Edit: In case it's not obvious, I have done limited research on AI alignment organizations and the goal of my post is to ask questions from the point of view of someone who wants to contribute and is unsure how. Read down to the comments for some great info on the topic.
I was introduced to the topic of AI alignment when I joined this very forum in 2014. Two years and one "Superintelligence" later, I decided that I should donate some money to the effort. I knew about MIRI, and I looked forward to reading some research comparing their work to the other organizations working in this space. The only problem is... there really aren't any.
MIRI recently announced a new research agenda focused on "agent foundations". Yet even the Open Philanthropy Project, made up of people who at least share MIRI's broad worldview, can't decide whether that research direction is promising or useless. The Berkeley Center for Human-Compatible AI doesn't seem to have a specific research agenda beyond Stuart Russell. The AI100 Center at Stanford is just kicking off. That's it.
I think that there are two problems here:
- There's no way to tell which current organization is going to make the most progress towards solving AI alignment.
- These organizations are likely to be very similar to each other, not least because they practically share a zipcode. I don't think that MIRI and the academic centers will do the exact same research, but in the huge space of potential approaches to AI alignment they will likely end up pretty close together. Where's the group of evo-psych savvy philosophers who don't know anything about computer science but are working to spell out an approximation of universal human moral intuitions?
How to evaluate progress in AI alignment?
Any answer to that question, even if not perfectly comprehensive or objective, will enable two things. First of all, it will allow us to direct money (and the best people) to the existing organizations where they'll make the most progress.

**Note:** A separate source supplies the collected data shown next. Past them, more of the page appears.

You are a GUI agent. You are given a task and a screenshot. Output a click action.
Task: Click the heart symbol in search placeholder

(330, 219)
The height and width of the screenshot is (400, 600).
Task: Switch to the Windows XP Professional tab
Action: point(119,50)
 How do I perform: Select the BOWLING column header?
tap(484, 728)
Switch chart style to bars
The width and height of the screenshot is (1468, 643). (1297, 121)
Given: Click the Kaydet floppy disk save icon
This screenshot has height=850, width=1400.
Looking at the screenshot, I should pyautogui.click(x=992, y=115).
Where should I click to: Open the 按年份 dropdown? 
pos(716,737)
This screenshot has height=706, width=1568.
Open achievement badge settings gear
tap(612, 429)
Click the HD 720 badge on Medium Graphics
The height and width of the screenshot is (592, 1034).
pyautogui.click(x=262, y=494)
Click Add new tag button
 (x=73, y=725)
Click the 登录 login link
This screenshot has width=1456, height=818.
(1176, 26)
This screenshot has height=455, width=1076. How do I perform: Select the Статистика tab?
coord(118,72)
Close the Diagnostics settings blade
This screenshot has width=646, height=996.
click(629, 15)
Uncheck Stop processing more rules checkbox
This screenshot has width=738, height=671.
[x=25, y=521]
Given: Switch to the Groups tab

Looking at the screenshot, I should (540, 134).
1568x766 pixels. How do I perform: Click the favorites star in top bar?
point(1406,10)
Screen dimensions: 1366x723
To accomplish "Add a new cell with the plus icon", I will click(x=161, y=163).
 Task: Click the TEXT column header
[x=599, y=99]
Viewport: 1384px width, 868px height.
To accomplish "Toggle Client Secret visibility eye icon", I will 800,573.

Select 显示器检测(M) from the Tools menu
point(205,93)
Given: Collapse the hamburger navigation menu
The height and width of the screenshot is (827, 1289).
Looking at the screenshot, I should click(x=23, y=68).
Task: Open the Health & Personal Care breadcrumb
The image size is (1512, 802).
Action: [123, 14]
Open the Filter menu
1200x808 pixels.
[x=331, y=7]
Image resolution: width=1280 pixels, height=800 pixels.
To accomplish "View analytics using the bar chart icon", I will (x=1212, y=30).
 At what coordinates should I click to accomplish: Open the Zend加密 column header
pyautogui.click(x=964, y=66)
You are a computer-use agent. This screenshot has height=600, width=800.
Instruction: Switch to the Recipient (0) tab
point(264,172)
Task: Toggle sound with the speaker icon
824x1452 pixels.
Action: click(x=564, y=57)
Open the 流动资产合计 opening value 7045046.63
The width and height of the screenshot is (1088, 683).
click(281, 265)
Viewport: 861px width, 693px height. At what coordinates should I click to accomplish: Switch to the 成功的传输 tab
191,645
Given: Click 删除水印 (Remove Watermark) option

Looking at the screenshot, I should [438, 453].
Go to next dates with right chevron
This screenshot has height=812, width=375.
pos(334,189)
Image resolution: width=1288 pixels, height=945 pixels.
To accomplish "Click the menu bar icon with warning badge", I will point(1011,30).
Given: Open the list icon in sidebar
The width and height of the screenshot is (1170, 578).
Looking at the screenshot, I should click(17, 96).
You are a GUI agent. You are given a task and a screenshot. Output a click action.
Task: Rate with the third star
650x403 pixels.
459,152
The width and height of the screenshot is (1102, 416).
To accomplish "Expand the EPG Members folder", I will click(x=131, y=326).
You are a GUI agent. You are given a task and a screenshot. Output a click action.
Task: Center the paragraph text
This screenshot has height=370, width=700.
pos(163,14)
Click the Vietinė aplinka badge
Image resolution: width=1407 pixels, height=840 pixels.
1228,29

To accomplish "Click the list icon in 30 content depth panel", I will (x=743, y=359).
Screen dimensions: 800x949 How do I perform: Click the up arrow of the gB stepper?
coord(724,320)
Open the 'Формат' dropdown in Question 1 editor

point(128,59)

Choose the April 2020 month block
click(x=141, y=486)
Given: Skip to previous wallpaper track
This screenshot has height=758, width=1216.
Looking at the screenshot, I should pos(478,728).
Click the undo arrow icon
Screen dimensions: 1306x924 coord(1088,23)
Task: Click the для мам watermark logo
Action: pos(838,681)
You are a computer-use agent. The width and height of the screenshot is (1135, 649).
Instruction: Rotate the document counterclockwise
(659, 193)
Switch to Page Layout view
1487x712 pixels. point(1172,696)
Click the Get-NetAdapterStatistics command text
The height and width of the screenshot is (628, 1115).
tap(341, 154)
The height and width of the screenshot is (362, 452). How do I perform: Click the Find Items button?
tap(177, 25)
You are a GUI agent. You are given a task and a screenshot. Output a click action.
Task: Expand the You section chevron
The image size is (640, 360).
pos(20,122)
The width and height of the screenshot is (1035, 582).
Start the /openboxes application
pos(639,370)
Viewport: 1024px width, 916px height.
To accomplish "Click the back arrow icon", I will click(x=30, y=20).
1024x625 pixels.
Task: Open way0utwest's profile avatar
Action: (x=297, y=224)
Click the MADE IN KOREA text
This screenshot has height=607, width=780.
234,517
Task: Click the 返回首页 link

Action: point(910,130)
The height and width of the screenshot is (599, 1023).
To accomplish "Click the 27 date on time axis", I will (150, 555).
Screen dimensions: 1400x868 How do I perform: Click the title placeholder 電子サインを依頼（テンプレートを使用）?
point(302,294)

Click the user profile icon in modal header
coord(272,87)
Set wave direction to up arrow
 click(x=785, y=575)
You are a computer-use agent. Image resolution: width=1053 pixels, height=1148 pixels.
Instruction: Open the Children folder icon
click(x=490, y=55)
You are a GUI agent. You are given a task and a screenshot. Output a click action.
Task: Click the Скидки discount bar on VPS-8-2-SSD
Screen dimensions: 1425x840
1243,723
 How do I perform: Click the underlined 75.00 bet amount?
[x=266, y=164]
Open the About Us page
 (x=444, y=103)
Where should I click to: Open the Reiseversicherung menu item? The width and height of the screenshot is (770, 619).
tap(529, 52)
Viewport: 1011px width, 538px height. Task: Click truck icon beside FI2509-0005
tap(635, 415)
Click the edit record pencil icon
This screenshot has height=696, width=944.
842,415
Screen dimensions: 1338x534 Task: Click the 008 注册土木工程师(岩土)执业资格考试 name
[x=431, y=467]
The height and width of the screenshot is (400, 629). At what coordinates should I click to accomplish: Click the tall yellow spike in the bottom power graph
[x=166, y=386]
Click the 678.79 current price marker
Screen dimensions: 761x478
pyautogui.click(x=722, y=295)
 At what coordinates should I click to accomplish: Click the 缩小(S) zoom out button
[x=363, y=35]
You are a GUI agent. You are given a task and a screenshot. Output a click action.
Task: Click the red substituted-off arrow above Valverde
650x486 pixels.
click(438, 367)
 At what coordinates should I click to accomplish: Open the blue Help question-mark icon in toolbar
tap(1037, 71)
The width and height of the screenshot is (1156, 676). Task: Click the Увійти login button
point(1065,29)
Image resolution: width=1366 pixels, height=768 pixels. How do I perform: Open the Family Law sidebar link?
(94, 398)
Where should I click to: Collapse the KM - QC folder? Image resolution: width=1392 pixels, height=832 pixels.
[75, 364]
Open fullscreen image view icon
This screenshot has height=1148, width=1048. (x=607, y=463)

More importantly, it will enable us to open up the problem of AI alignment to the world and crowdsource it.
For example, the XPrize Foundation is a remarkable organization that creates competitions around achieving goals beneficial to humanity, from lunar rovers to ecological monitoring. The prizes have two huge benefits over direct investment in solving an issue:
- They usually attract a lot more effort than what the prize money itself would pay for. Competitors often spend in aggregate 2-10 times the prize amount in their efforts to win the competition.
- The XPrizes attract a wide variety of creative entrants from around the world, because they only describe what needs to be done, not how.
I came to a similar conclusion a while ago: it is hard to make progress in a complex technical field when progress itself is unmeasurable or worse ill-defined.
Part of the problem may be cultural: most working in the AI safety field have math or philosophy backgrounds. Progress in math and philosophy is intrinsically hard to measure objectively; success is mostly about having great breakthrough proofs/ideas/papers that are widely read and well regarded by peers. If your main objective is to convince the world, then this academic system works fine - ex: Bostrom. If your main objective is to actually build something, a different approach is perhaps warranted.
The engineering oriented branches of Academia (and I include comp sci in this) have a very different reward structure. You can publish to gain social status just as in math/philosophy, but if your idea also has commercial potential there is the powerful additional motivator of huge financial rewards. So naturally there is far more human intellectual capital going into comp sci than math, more into deep learning than AI safety.
In a sane world we'd realize that AI safety is a public good of immense value that probably requires large-scale coordination to steer the tech-economy towards solving. The X-prize approach essentially is to decompose a big long term goal into subgoals which are then contracted to the private sector.
The high level abstract goal for the Ansari XPrize was "to usher in a new era of private space travel". The specific derived prize subgoal was then "to build a reliable, reusable, privately financed, manned spaceship capable of carrying three people to 100 kilometers above the Earth's surface twice within two weeks".
AI safety is a huge bundle of ideas, but perhaps the essence could be distilled down to: "create powerful AI which continues to do good even after it can take over the world."
For the Ansari XPrize, the longer term goal of "space travel" led to the more tractable short term goal of "100 kilometers above the Earth's surface twice within two weeks". Likewise, we can replace "the world" in the AI safety example:
AI Safety "XPrize": create AI which can take over a sufficiently complex video game world but still tends to continue to do good according to a panel of human judges.
To be useful, the video game world should be complex in the right ways: it needs to have rich physics that agents can learn to control, it needs to permit/encourage competitive and cooperative strategic complexity similar to that in the real world, etc. So more complex than pac-man, but simpler than the Matrix. Something in the vein of a minecraft mod might have the right properties - but there are probably even more suitable open-world MMO games.
The other constraint on such a test is we want the AI to be superhuman in the video game world, but not our world (yet). Clearly this is possible - ala AlphaGo. But naturally the more complex the video game world is in the direction of our world, both the harder the goal becomes and the more dangerous.
Note also that the AI should not know that it is being tested; it shall not know it inhabits a simulation. This isn't likely to be any sort of problem for the AI we can actually build and test in the near future, but it becomes an interesting issue later on.
DeepMind is now focusing on Starcraft, OpenAI has universe, so we already on a related path. Competent AI for open-ended 3D worlds with complex physics - like minecraft - is still not quite here, but is probably realizable in just a few years.